Friday 14 August 2015

DBA Training Week 7 - Managing Space Inside Databases




Pages: What SQL Puts in Files

Inside each of your database data files (MDFs), SQL Server stores your data in 8KB pages. That's kilobytes - not megabytes, not gigabytes, but just mere kilobytes.

Say that we create a table:

CREATE TABLE dbo.Employees
(EmployeeID INT IDENTITY(1,1),
 EmployeeName VARCHAR(200))

First off, yes, I understand, I shouldn't do EmployeeName in one field - I should have FirstName, LastName, MiddleName, Suffix, Prefix, yadda yadda yadda, but I'm trying to keep this email short. Now see what you did? It's long again. Doggone it, it's hard teaching this stuff in an email.

Anyhoo, in this table, each record takes up just a little bit of space. EmployeeID is an INTeger, which takes 4 bytes. It's the same 4 bytes whether that number is 1 or 1,000,000. EmployeeName is a VARCHAR(200), which means we can store up to 200 characters in here, and each character takes a byte. If we insert 'BRENT OZAR', that's 10 characters (and boy, am I a character), so we need 10 bytes to store it.

If all of our employees average about 10 characters in their name, that means we could fit about 500-600 records per 8KB database page. (In reality, there's some overhead because SQL Server also needs to use some parts of the page to store metadata, and we'll talk about that later in the training.)

Brent Ozar Unlimited is a small company, so we can keep all of our employees on a single 8KB page. As we insert, update, and delete employees, SQL Server fetches that 8KB page off disk, brings it into memory, makes the necessary changes, and then writes that data page back to disk. The 8KB page itself is the smallest unit that SQL Server will cache - it doesn't cache individual rows/records - and each page belongs exclusively to just one object.

A Word About Objects

You'll notice that I avoid using the word "table". Tables are cool, but as we start to dig into what SQL Server's doing under the hood, we want to start thinking about these three object types:

Heap - a table with no clustered index.

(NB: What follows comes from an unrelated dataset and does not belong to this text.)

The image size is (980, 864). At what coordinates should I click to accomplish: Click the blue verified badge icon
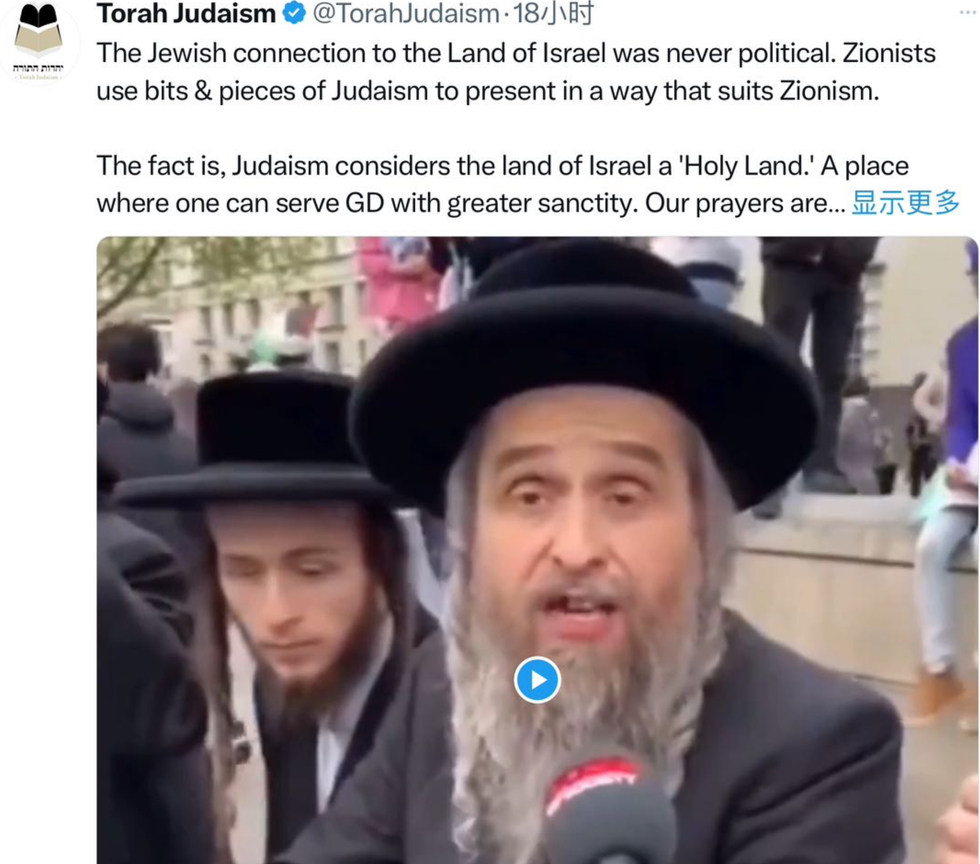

In my dbo.Employees table, I didn't specify in what order SQL Server should store my data, so it's just going to slap the data down on my 8KB page in any old order.

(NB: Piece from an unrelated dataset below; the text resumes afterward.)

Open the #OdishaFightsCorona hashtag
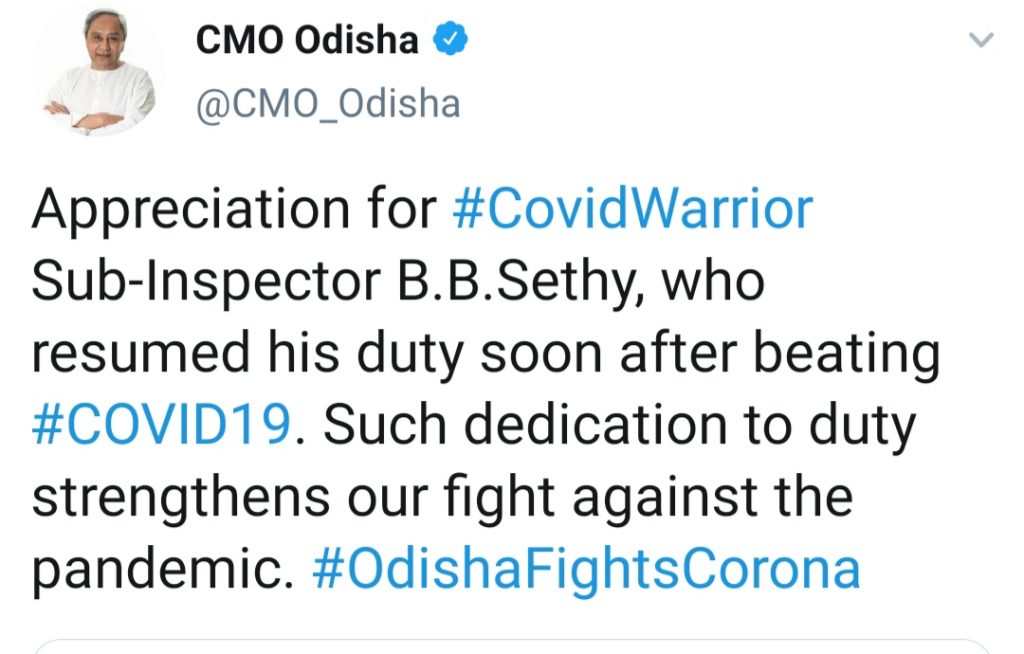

Clustered Index - what we normally think of as a table. If I'd have created my table like this:

CREATE TABLE dbo.Employees
(EmployeeID INT IDENTITY(1,1) PRIMARY KEY CLUSTERED,
 EmployeeName VARCHAR(200))

Then SQL Server would store my data in order of EmployeeID. That way, when I search for EmployeeID #42, it can go directly to that number without scanning through all of my employees. The clustered index is sorted in the order of the EmployeeID field, but it's actually the full copy of our table, including all of our fields - in this case, just EmployeeName.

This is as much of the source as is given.